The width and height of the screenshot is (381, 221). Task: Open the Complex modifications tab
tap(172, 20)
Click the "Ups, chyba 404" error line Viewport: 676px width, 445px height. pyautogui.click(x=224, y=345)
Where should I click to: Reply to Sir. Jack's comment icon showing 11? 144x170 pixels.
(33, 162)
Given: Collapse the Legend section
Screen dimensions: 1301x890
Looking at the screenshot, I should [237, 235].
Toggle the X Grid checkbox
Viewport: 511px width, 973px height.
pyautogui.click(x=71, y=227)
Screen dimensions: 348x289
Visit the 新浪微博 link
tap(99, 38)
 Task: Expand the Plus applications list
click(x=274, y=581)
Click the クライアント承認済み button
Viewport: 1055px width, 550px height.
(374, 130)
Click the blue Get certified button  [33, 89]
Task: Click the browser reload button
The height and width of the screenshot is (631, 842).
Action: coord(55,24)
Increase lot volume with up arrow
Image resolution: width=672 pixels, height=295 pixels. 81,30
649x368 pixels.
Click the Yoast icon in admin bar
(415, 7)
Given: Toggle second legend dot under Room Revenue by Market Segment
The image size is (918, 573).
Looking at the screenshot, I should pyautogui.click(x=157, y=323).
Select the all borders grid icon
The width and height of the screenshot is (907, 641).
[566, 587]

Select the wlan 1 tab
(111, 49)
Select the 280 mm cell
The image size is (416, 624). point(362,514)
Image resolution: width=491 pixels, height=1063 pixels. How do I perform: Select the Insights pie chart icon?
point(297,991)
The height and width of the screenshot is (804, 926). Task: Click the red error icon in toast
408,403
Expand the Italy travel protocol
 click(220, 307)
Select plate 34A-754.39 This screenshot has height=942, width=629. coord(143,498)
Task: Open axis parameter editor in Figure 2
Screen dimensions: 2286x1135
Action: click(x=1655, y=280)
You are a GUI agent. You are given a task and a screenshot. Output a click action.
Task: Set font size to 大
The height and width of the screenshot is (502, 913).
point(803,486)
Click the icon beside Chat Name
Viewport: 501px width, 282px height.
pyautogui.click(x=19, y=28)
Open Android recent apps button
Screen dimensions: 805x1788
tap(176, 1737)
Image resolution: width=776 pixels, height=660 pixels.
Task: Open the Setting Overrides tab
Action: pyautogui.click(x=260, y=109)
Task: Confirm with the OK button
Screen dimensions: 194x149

════════════════════

* _Task goal_
Please reproduce all of the entries above, switching "reload" to "refresh" and leaving everything else unchanged.

* _Finished exercise_
The width and height of the screenshot is (381, 221). Task: Open the Complex modifications tab
tap(172, 20)
Click the "Ups, chyba 404" error line Viewport: 676px width, 445px height. pyautogui.click(x=224, y=345)
Where should I click to: Reply to Sir. Jack's comment icon showing 11? 144x170 pixels.
(33, 162)
Given: Collapse the Legend section
Screen dimensions: 1301x890
Looking at the screenshot, I should [237, 235].
Toggle the X Grid checkbox
Viewport: 511px width, 973px height.
pyautogui.click(x=71, y=227)
Screen dimensions: 348x289
Visit the 新浪微博 link
tap(99, 38)
 Task: Expand the Plus applications list
click(x=274, y=581)
Click the クライアント承認済み button
Viewport: 1055px width, 550px height.
(374, 130)
Click the blue Get certified button  [33, 89]
Task: Click the browser refresh button
The height and width of the screenshot is (631, 842).
Action: coord(55,24)
Increase lot volume with up arrow
Image resolution: width=672 pixels, height=295 pixels. 81,30
649x368 pixels.
Click the Yoast icon in admin bar
(415, 7)
Given: Toggle second legend dot under Room Revenue by Market Segment
The image size is (918, 573).
Looking at the screenshot, I should pyautogui.click(x=157, y=323).
Select the all borders grid icon
The width and height of the screenshot is (907, 641).
[566, 587]

Select the wlan 1 tab
(111, 49)
Select the 280 mm cell
The image size is (416, 624). point(362,514)
Image resolution: width=491 pixels, height=1063 pixels. How do I perform: Select the Insights pie chart icon?
point(297,991)
The height and width of the screenshot is (804, 926). Task: Click the red error icon in toast
408,403
Expand the Italy travel protocol
 click(220, 307)
Select plate 34A-754.39 This screenshot has height=942, width=629. coord(143,498)
Task: Open axis parameter editor in Figure 2
Screen dimensions: 2286x1135
Action: click(x=1655, y=280)
You are a GUI agent. You are given a task and a screenshot. Output a click action.
Task: Set font size to 大
The height and width of the screenshot is (502, 913).
point(803,486)
Click the icon beside Chat Name
Viewport: 501px width, 282px height.
pyautogui.click(x=19, y=28)
Open Android recent apps button
Screen dimensions: 805x1788
tap(176, 1737)
Image resolution: width=776 pixels, height=660 pixels.
Task: Open the Setting Overrides tab
Action: pyautogui.click(x=260, y=109)
Task: Confirm with the OK button
Screen dimensions: 194x149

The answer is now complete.